Teachers need to “sell” their subject to their students.


It’s the last week of summer and as I’m joining my teenage nephew for a plate of my favorite carnitas for lunch, I think, “What a different experience, me as a teacher, and he as a student, have in anticipating our return to the classroom.” Him, possibly dread of homework and the pressure of studies. Me, a mixture of excitement and anxiety.

We all know how crucial the beginning week of school can be. First impressions can only happen once. That’s what makes them “first”. One element that I have come to value is the idea of “selling” my subject or curriculum to the students. Winston Churchill once said, “Personally I’m always ready to learn, although I do not always like being taught.” Which in the sales world translates, people don’t buy what they don’t like being sold. So, at the beginning of each year, I take it upon myself to “sell” my product or my subject (which is English Language Arts) to my students.

Here’s irony for you, as English teachers, we teach students how to evaluate literature or stories, but often we forget how compelling and powerful story telling can be as a tool for our purposes. When it comes to “selling” students on the value of our class and curriculum, story telling can be key. Consider this video:

It tells a story, a story about the power of language.

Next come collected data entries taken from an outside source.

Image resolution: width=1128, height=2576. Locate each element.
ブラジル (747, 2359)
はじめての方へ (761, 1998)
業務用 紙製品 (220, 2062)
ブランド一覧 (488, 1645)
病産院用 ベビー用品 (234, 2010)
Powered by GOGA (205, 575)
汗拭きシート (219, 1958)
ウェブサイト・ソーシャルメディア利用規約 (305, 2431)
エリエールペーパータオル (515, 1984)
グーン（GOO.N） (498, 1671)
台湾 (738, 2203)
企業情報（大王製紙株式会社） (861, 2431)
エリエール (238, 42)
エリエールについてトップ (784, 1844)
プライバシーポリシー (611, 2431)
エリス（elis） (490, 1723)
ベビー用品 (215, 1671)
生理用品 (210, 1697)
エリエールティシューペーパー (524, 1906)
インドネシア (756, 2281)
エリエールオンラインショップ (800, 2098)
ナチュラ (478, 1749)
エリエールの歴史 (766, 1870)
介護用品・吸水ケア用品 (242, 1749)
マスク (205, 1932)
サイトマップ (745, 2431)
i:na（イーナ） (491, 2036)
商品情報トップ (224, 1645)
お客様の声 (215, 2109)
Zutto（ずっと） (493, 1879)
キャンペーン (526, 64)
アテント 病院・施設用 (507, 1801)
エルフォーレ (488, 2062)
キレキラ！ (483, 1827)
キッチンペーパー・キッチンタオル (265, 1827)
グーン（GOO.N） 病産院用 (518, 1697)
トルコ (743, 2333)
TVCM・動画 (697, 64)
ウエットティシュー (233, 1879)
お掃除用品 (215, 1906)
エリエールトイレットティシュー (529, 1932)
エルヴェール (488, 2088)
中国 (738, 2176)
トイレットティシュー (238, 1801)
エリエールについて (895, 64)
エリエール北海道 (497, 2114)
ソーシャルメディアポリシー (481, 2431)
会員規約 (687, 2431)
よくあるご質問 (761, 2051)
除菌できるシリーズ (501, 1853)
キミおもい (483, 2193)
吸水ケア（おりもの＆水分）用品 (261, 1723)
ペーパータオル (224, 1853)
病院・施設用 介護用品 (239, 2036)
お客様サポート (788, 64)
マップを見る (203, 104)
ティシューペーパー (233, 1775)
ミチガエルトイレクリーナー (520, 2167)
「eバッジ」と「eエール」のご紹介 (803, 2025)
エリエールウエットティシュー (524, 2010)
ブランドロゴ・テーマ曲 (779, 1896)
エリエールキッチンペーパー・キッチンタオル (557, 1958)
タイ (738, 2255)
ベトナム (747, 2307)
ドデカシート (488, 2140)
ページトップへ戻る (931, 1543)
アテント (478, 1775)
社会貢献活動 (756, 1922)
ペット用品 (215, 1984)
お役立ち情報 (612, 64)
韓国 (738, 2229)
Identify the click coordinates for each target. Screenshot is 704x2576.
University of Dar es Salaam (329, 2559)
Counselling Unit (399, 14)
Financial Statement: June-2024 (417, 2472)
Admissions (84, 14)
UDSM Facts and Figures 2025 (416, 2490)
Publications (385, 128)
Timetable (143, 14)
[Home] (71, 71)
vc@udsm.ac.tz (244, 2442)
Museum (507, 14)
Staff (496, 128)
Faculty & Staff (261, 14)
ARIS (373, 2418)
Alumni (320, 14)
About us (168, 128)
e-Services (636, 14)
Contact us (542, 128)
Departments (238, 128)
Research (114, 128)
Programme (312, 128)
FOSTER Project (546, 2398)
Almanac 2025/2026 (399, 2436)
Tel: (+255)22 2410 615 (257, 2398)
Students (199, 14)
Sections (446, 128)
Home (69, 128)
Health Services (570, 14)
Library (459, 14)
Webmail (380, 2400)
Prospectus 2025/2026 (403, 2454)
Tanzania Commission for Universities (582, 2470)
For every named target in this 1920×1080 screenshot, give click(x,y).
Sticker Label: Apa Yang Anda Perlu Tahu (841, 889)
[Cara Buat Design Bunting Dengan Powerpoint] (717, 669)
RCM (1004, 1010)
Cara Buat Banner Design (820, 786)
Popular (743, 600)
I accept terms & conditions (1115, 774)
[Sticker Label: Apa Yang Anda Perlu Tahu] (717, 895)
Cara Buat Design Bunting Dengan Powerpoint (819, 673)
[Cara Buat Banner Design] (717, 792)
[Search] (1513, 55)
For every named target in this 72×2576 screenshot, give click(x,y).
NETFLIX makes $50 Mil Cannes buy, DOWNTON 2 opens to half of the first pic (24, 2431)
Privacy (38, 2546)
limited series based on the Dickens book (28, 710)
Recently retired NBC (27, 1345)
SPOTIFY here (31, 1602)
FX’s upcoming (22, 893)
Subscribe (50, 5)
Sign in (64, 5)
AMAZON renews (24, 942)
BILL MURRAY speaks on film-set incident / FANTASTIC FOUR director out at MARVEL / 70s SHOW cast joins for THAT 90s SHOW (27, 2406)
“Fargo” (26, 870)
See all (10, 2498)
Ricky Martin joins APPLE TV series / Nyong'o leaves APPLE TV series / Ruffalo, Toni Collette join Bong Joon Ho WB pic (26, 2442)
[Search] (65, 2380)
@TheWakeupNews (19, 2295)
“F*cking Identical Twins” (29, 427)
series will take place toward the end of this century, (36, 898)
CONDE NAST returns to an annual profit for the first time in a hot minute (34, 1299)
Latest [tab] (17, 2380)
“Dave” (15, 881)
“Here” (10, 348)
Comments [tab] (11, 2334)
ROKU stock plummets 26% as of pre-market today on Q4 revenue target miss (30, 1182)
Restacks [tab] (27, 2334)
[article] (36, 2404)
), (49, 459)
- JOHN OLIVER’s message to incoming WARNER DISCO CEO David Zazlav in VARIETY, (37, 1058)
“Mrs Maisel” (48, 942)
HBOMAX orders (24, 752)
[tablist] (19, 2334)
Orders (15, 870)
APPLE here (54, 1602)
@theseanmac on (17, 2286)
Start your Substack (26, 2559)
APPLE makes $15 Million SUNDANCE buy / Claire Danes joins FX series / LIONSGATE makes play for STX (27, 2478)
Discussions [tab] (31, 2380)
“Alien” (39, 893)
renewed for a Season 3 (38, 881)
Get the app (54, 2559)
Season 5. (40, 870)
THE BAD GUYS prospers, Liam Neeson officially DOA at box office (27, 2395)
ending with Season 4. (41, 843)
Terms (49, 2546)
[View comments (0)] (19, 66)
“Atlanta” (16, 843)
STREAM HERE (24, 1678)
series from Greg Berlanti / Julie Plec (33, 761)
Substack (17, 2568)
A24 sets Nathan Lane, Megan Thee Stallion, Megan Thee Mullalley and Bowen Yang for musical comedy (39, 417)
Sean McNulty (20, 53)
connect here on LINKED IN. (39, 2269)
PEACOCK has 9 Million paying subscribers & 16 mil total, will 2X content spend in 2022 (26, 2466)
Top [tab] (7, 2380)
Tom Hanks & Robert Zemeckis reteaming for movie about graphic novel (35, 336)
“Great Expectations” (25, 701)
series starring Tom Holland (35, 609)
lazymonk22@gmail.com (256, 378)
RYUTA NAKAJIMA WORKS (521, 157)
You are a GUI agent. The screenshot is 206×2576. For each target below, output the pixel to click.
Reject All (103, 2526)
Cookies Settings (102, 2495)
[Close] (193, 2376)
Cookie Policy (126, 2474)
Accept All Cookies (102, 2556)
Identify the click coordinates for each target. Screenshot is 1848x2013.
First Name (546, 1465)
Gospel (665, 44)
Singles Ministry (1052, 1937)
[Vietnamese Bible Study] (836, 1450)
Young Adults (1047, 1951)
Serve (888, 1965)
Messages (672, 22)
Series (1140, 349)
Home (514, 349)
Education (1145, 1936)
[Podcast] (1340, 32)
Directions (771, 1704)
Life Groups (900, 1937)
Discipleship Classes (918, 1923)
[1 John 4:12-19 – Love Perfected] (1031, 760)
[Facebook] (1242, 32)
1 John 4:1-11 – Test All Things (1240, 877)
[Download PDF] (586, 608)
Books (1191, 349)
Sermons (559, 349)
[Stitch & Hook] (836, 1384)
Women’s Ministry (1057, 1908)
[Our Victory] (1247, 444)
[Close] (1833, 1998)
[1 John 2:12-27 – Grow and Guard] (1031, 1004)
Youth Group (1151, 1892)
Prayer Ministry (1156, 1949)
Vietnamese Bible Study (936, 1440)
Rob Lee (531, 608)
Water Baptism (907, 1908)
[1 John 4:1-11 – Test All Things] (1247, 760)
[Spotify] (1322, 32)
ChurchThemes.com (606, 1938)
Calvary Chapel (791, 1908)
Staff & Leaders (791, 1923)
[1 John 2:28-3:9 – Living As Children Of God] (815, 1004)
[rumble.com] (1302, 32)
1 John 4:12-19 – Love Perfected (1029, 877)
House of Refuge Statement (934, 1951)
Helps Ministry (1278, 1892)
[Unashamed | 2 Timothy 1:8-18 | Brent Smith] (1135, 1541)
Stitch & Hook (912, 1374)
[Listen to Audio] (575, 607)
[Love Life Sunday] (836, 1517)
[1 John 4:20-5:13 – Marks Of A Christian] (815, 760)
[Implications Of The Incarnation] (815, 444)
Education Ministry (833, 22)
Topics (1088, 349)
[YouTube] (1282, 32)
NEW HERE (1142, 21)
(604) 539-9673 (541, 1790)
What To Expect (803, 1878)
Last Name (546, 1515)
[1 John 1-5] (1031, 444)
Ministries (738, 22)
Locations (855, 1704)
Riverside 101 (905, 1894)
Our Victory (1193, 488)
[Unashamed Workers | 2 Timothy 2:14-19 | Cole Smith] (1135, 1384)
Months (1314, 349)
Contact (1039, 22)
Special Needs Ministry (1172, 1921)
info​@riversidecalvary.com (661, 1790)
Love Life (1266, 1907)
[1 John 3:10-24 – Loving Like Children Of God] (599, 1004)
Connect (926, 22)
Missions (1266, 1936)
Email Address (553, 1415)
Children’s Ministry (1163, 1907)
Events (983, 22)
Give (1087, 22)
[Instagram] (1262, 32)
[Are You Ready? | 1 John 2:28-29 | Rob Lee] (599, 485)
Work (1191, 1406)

One way I get “buy in” from my students at the beginning of the year is to show this video. It’s short but compelling, and it tells a strong story: that language is powerful and meaningful. Just the slight change to the blind man’s sign had a dramatic impact.

The pitch is: learning to use language effectively is a life-changing skill. Without a command of language, opportunities will be missed. My course is designed to help students harness the power of words, and let that skill give them influence over their future.

Now that’s a pitch. That’s “selling” my subject and class to the students.